Extract each line from the entries below that contains the string "sidebar". Match case exactly.
# Records for this task start
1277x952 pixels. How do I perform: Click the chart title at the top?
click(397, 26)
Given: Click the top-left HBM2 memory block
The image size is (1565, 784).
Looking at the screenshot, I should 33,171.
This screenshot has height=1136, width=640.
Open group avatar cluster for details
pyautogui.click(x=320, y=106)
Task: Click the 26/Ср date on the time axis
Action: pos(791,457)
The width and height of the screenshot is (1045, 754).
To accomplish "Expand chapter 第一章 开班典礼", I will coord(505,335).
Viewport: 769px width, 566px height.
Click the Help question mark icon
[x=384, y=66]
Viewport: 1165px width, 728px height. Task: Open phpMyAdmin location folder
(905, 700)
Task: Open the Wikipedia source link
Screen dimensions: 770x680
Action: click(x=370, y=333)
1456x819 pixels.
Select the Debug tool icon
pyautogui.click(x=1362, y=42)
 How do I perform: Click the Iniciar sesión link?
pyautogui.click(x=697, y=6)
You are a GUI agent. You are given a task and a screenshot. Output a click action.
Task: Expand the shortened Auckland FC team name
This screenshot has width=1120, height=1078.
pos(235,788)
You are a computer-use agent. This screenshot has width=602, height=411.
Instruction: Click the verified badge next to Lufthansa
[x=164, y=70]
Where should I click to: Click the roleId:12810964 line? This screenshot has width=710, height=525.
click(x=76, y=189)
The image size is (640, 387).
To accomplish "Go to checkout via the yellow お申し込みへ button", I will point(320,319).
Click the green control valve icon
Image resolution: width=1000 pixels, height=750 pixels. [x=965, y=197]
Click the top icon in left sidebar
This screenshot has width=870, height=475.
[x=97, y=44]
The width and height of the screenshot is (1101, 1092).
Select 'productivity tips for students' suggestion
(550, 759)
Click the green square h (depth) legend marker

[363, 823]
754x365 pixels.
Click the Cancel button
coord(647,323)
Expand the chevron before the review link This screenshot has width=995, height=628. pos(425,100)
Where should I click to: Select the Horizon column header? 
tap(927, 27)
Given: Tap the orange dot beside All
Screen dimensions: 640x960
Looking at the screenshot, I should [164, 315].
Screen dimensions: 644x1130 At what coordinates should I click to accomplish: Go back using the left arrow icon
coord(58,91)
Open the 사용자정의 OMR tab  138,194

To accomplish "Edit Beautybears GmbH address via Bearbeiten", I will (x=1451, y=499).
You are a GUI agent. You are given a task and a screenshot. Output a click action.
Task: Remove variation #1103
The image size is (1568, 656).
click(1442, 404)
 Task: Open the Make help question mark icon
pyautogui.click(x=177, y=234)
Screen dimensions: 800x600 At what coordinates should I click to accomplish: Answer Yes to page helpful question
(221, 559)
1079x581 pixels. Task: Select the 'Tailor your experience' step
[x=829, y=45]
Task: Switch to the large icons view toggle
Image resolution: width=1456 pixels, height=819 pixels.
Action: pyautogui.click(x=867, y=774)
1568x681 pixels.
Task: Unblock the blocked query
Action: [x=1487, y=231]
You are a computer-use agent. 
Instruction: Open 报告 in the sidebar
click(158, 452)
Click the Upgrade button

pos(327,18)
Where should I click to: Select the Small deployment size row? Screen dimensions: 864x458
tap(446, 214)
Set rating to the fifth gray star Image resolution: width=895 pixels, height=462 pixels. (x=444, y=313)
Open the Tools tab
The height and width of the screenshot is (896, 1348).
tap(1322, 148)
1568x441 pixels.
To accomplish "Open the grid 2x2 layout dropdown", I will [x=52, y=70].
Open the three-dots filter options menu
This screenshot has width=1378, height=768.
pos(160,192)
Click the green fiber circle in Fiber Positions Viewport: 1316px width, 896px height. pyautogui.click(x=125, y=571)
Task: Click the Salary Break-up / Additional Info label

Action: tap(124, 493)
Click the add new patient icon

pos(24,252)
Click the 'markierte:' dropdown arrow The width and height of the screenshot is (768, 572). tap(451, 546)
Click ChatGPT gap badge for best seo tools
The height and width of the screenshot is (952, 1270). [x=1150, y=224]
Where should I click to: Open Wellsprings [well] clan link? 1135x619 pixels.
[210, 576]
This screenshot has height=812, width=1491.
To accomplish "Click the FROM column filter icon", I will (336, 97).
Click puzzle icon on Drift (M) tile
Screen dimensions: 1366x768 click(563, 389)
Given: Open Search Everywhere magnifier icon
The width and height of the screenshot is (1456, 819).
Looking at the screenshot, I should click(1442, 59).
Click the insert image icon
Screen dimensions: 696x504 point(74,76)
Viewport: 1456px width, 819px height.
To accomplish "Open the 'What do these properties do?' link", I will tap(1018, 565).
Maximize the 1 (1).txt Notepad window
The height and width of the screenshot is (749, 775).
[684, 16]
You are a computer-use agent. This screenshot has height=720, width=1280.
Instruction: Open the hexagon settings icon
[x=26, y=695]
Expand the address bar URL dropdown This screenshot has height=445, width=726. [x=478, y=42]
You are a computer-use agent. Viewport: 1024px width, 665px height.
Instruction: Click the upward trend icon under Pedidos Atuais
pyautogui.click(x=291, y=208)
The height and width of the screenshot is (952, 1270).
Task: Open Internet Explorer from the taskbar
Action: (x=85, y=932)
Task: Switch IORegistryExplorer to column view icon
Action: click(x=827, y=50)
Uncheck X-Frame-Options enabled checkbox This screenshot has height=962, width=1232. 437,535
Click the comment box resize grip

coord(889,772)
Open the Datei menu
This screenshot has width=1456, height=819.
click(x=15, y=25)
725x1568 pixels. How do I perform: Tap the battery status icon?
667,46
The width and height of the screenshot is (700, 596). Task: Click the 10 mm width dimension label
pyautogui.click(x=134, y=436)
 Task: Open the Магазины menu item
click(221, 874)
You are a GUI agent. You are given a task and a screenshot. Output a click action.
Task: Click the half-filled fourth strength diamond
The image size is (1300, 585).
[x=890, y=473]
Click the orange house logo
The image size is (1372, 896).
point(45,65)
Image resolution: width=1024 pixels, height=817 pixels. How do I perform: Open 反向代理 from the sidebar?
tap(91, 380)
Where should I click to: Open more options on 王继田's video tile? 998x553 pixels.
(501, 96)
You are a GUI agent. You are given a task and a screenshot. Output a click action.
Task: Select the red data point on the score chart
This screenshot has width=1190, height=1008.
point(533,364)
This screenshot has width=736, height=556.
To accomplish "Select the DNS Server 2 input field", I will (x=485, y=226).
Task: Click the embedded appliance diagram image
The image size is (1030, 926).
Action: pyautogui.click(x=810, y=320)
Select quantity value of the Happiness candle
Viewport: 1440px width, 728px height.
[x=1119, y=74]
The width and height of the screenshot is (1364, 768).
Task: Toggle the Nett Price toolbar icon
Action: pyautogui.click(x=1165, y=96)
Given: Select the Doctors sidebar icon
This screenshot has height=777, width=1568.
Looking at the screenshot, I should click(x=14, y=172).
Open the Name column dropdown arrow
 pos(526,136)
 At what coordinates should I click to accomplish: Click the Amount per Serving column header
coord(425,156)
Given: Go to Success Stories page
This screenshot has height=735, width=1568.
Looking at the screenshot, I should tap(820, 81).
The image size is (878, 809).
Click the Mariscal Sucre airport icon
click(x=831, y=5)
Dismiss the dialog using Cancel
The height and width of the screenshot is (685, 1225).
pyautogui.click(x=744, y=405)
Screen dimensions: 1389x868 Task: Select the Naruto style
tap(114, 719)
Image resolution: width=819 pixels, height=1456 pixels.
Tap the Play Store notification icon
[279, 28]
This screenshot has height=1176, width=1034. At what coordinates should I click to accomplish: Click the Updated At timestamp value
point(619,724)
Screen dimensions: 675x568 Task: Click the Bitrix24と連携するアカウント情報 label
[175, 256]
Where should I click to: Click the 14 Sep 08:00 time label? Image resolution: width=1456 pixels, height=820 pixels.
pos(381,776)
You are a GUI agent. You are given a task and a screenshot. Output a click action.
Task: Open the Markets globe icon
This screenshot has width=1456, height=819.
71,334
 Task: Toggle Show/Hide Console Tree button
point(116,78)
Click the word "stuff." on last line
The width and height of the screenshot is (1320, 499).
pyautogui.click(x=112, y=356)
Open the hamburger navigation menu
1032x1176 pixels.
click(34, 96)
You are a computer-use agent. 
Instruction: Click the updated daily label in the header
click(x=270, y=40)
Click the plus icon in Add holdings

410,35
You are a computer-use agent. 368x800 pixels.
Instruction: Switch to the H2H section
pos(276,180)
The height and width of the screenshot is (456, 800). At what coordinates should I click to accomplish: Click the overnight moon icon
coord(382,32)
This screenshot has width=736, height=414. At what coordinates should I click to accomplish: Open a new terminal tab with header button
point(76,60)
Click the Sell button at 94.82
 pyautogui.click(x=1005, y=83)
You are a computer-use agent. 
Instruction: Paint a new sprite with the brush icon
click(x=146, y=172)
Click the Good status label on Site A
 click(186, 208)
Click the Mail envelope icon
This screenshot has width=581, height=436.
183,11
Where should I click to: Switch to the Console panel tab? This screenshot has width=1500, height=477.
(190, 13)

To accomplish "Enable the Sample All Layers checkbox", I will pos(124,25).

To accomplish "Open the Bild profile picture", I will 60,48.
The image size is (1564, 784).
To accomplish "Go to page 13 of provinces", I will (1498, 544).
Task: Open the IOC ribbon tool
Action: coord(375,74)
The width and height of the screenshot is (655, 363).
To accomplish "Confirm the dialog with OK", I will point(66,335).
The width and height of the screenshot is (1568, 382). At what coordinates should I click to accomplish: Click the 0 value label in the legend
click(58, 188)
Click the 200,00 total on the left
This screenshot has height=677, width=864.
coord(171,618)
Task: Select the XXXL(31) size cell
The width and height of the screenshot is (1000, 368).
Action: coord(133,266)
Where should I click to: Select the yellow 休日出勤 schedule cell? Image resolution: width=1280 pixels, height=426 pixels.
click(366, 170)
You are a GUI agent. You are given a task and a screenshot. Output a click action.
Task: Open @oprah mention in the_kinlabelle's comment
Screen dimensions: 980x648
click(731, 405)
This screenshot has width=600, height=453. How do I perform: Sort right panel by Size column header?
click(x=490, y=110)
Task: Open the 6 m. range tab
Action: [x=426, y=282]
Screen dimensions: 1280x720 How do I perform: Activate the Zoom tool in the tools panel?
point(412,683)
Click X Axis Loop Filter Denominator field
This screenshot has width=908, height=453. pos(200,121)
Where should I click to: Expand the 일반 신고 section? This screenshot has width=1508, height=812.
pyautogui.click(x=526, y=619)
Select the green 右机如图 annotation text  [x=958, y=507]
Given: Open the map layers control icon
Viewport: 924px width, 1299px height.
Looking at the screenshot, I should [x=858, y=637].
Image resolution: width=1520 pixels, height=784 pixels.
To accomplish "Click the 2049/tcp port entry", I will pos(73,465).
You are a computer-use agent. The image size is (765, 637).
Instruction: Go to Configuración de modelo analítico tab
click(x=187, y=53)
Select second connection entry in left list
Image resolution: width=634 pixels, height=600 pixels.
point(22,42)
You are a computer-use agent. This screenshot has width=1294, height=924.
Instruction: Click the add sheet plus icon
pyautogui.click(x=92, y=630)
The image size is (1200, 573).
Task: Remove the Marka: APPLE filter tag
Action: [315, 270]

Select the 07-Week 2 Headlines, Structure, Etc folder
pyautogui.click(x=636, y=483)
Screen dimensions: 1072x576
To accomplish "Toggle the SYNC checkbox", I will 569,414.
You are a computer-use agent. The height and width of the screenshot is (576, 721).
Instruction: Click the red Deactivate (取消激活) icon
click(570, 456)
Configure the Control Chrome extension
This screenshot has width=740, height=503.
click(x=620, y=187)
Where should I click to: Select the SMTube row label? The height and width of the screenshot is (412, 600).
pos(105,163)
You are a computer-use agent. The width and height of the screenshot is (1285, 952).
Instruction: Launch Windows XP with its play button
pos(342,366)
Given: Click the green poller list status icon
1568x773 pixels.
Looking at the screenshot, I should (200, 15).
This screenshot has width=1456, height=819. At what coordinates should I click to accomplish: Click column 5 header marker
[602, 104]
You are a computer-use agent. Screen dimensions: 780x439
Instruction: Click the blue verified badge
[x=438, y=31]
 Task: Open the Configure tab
# Records for this task end
Reply to the exercise.
Click the top icon in left sidebar
Instruction: Open 报告 in the sidebar
Image resolution: width=1024 pixels, height=817 pixels. How do I perform: Open 反向代理 from the sidebar?
Given: Select the Doctors sidebar icon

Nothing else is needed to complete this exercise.